Information provided
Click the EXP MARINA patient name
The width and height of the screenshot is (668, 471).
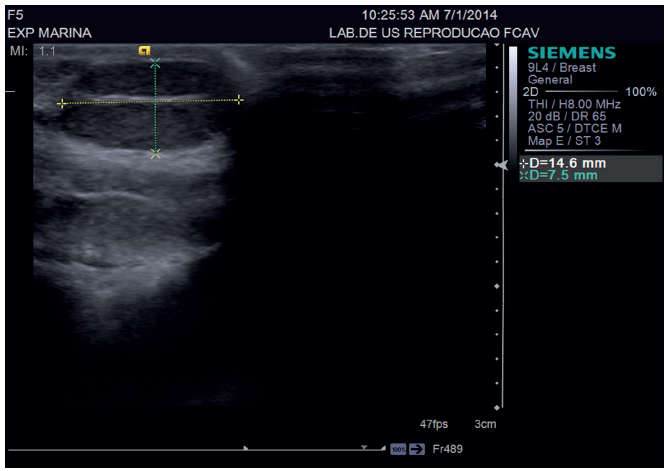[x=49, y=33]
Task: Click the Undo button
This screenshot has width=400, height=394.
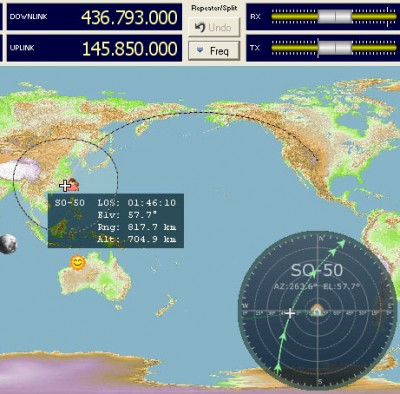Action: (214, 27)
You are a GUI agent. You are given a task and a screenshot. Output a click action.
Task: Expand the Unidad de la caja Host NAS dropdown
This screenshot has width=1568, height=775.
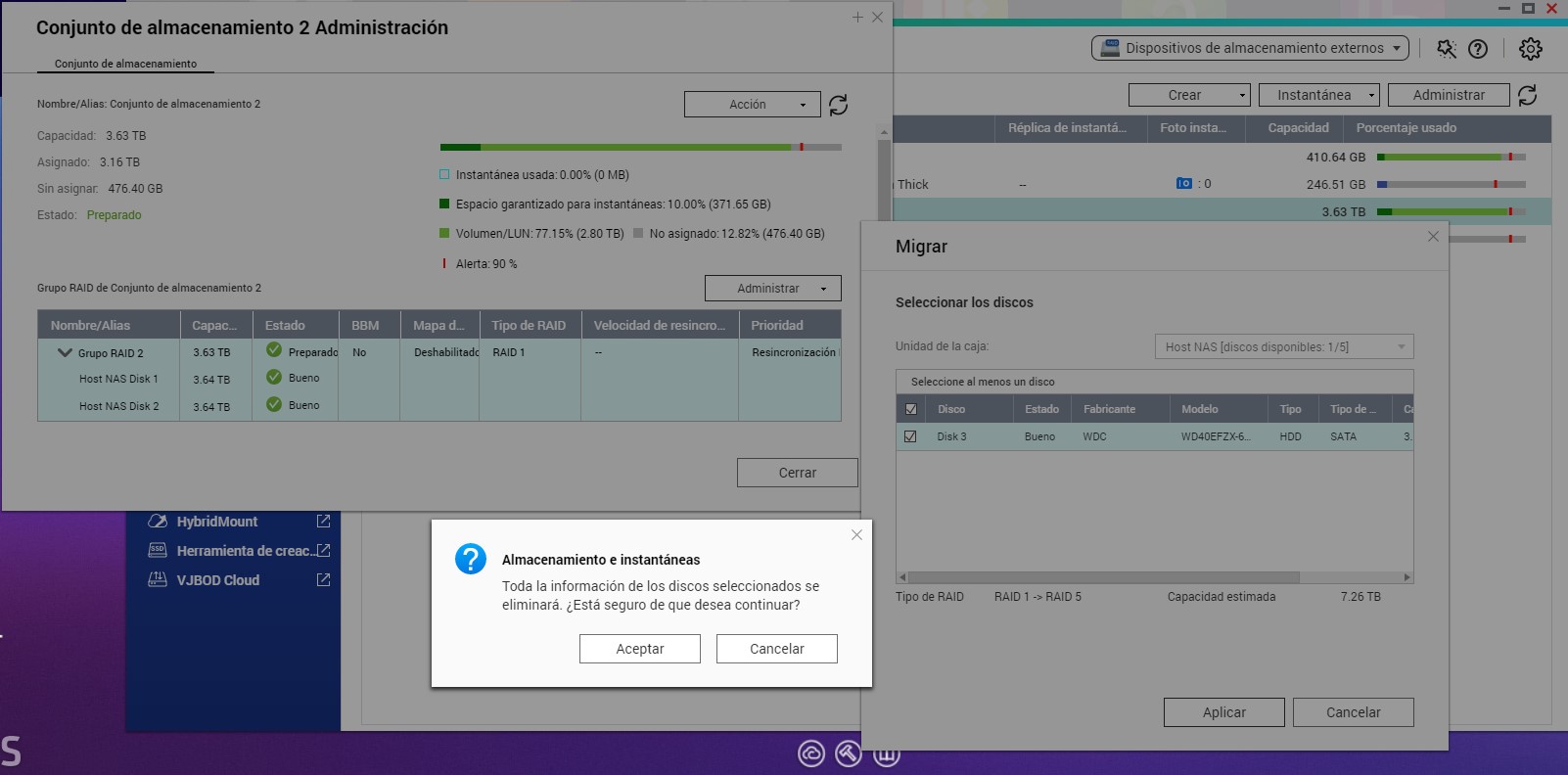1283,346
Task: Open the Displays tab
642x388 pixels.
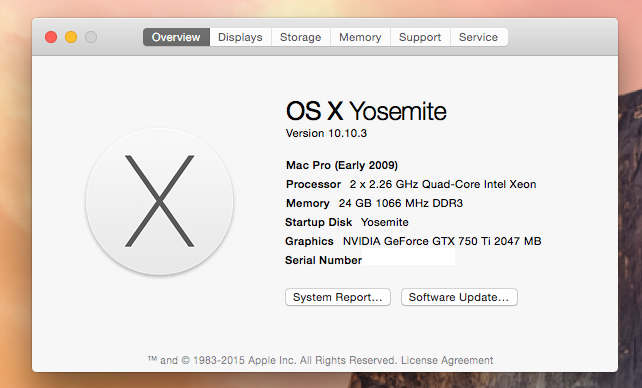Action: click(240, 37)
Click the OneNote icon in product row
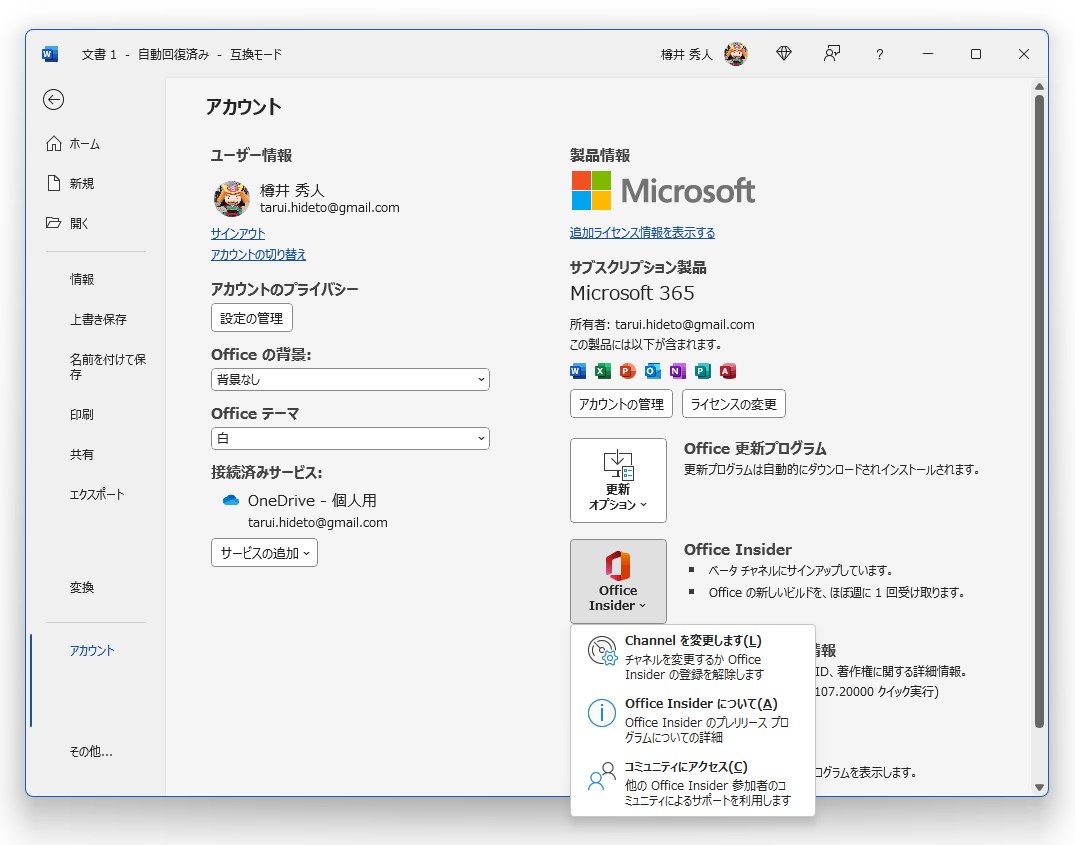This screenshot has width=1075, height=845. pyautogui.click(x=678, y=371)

...

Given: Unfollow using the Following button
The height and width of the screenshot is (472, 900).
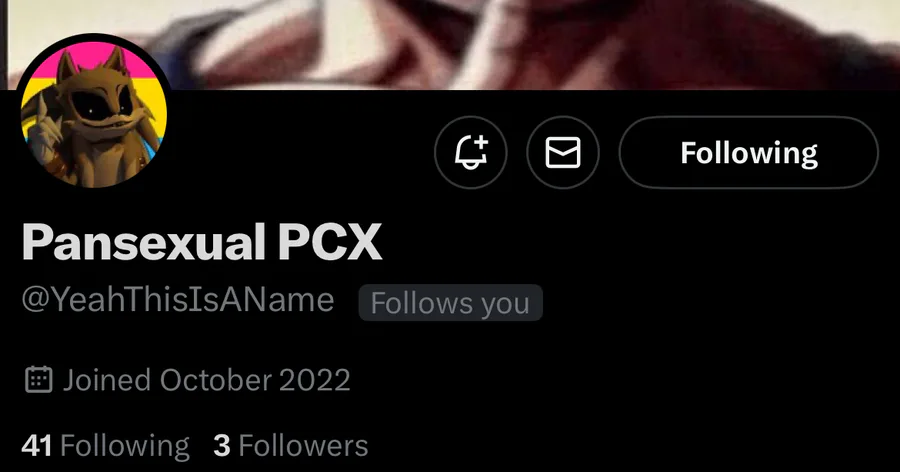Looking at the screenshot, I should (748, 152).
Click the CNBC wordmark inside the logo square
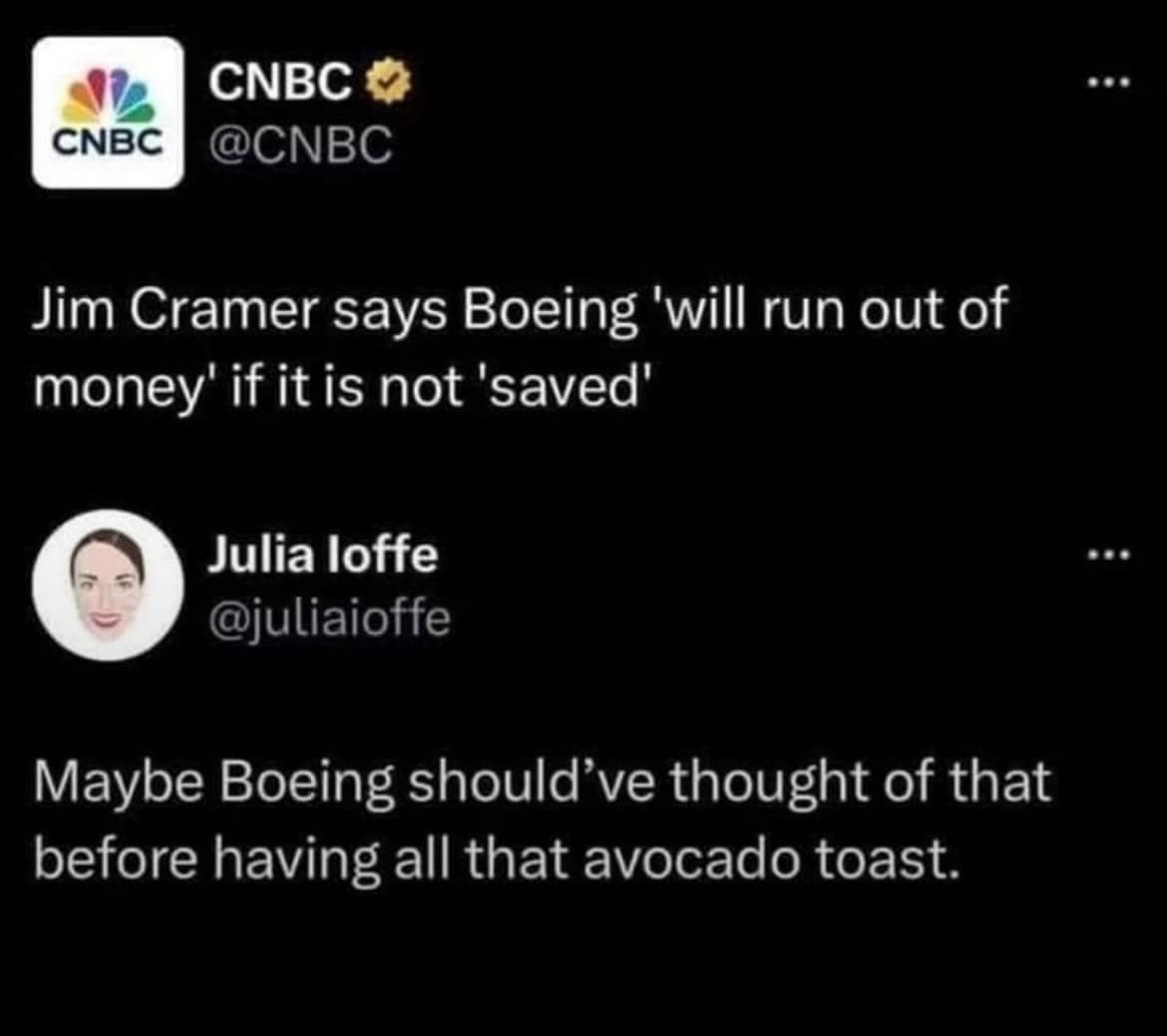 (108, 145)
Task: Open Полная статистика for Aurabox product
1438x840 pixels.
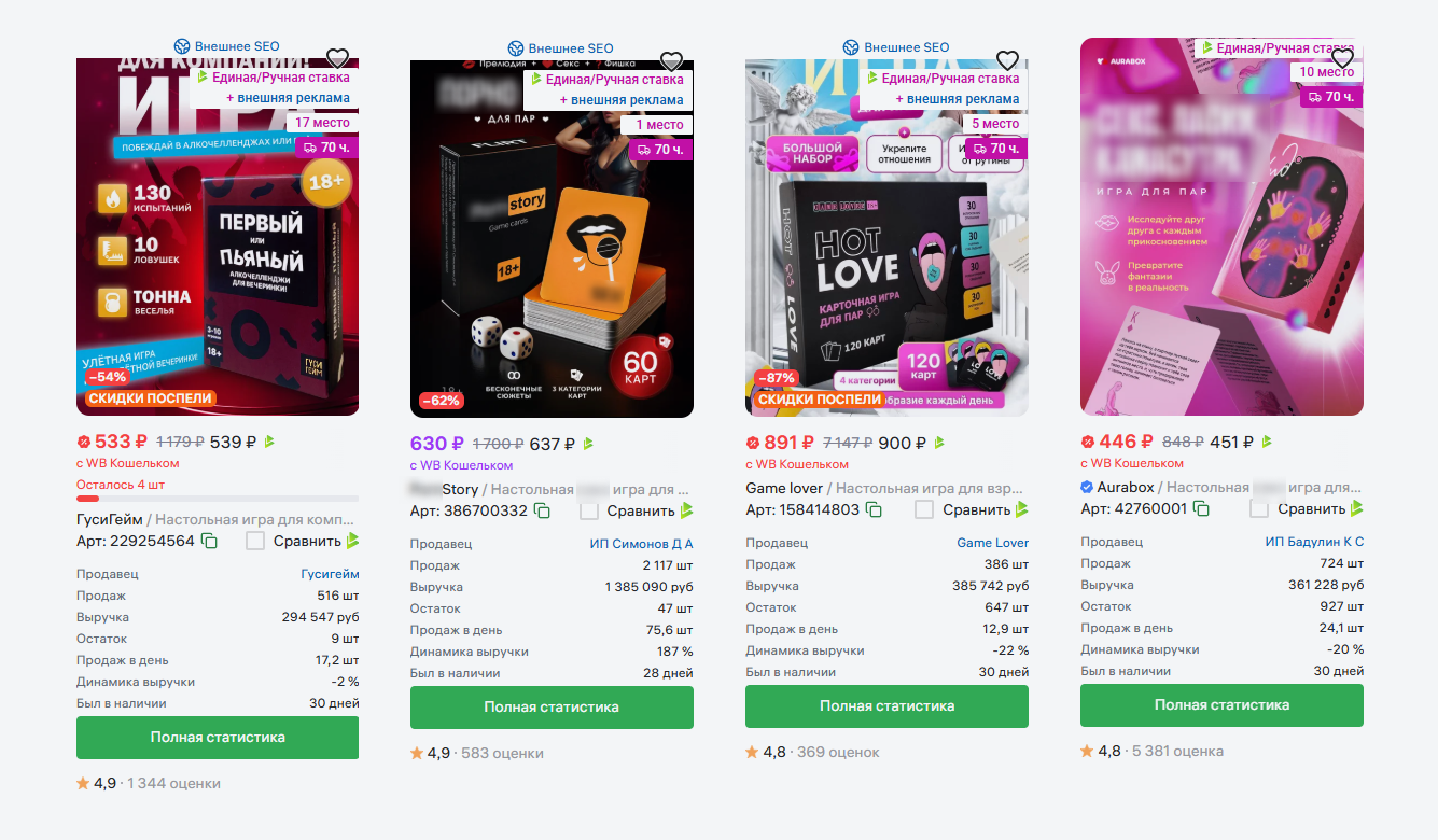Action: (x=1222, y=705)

Problem to work on
Look through the entries, and return every line that the word "button" appears in.

Solution to the exercise
Task: Click the Undo button
Given: Unfollow using the Following button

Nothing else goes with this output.